* [Document segment]:
____

Well, it opens the broader question of how do we think of ourselves, how do we define ourselves, how, in effect, would we answer the question What do you do? That question is similar to, but more provocative than, Who are you?
The who are you question can be answered in a number of fact based ways depending upon the circumstance in which it is asked. The question might simply require providing a name as in arriving for an appointment. Or perhaps its answer must place you in relationship to some other person, as at a social situation at which people who don’t know each other, but do have some common purpose for being at the event, introduce themselves to each other, Oh I work with so and so.
In contrast to those simple factual questions and answers the What do you do? question demands self-definition. The answer that seems to spring to mind is to indicate what we do for a living. We define ourselves by our jobs. I am a lawyer, I teach, I own a restaurant, I am a housewife, or a house husband, I have a soy bean farm. Whatever we spend most of our time doing, or perhaps better expressed, whatever we have to do.
To indicate the centrality of this kind of response, an answer such as Oh, I am retired, usually elicits the follow-up, Yes, but what did you used to do when, in fact, you had to do something.
That’s a start to looking at the point with which I began.
Do I now say I am a caregiver? And similar to a retired person, do I add but I used to be a college professor, or after that was no longer true, say I was a writer?
A start. Weariness is stopping the flow.
Sunday night. I’m looking across at the tilt wheel chair that has made such a difference. The leg rests and the left arm rest are off, removed to make transfer easier. I have WSHU streaming some nice music into my ear buds. Above the music I hear Carol’s open mouthed sleep breathing. On the floor to the right lies the sleeping dog offering an occasional doggy snore.
Let’s see if I can pick up the thread and transition back to the question of what am I.
Doing the arithmetic 24X7 tells me there are 168 hours in a week. For all of those hours, minus the nine of relief, or to be precise for 159 of those 168 hours, I am Carol’s caregiver. That’s a whole lot more than the traditional forty hour work week.
Of course, one could quibble and say, at the least subtract sleep time. I will give a qualified agreement and reduce 56 hours to account for sleep at eight hours night.

____

* [Problems and tasks]:
(A) Translate this sentence from the caregiving essay into Spanish: "We define ourselves by our jobs."
(B) Carry the caregiving essay forward, starting right after its last sentence.

____

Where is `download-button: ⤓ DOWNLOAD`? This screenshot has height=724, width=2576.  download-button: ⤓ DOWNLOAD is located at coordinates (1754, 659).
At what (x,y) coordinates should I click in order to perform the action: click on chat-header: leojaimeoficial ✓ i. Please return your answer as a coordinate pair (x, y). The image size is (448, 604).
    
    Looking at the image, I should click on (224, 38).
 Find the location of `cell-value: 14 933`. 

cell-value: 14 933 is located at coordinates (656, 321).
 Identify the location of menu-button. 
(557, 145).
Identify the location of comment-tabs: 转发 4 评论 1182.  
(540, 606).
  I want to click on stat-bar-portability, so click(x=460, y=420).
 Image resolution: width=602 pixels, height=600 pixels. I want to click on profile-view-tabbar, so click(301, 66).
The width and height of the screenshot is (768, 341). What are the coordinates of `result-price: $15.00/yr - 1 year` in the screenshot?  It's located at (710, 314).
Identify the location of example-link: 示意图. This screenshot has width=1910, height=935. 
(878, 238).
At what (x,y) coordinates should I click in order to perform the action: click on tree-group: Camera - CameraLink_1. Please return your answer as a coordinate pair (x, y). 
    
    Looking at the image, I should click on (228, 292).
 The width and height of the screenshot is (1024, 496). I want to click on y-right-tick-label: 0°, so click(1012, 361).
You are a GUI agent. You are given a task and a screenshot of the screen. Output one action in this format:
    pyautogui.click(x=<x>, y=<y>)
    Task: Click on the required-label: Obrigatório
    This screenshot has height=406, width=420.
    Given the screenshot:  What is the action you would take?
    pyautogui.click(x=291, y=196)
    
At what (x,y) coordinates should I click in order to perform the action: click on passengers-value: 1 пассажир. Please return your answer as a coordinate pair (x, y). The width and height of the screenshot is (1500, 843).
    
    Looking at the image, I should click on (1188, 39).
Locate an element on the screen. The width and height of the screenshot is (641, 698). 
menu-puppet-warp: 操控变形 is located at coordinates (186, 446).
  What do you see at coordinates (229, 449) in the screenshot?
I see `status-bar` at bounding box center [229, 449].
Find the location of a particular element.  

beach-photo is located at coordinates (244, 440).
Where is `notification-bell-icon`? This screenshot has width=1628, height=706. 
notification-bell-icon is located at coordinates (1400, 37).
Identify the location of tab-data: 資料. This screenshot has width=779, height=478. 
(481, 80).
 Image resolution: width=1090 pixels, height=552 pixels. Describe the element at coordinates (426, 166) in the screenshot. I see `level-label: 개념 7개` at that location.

____

* [Responses by item number]:
(A) Nos definimos por nuestros trabajos.

(B)
That’s a qualified concession because even when sleeping I am still on duty.
I sleep near Carol’s hospital bed in part because I want still to be near her, to hear her breathing, or the occasional sleep talk she offers. But I stay close because I want to be sure insofar as I can that I will know if anything medically significant occurs so that I can respond to it.
All of this talk of numbers is natural to me. Focusing on quantifiable facts is one of the ways I mediate my interaction with the world, which makes more sense to me when numbers are overlaid onto the flow of events and perceptions.
But I am also making a point, however labored. Nothing I have ever done in my life up to this point demanded such a commitment of my time.
On that basis, if one identifies oneself by what one does, and if factored into that what one does element is the time spent doing it, I am a caregiver.
More than I ever was as a college professor, or a writer. Of course, as a husband or a father, I was on in those roles every minute of every day. But just as clearly, I was doing other things at the same time.
Now as a caregiver, I am acutely aware that I always have one metaphorical eye on Carol whether I am attending to something outside, running off to the store, or as now, as she sleeps, sitting perhaps fifteen feet away writing on my laptop.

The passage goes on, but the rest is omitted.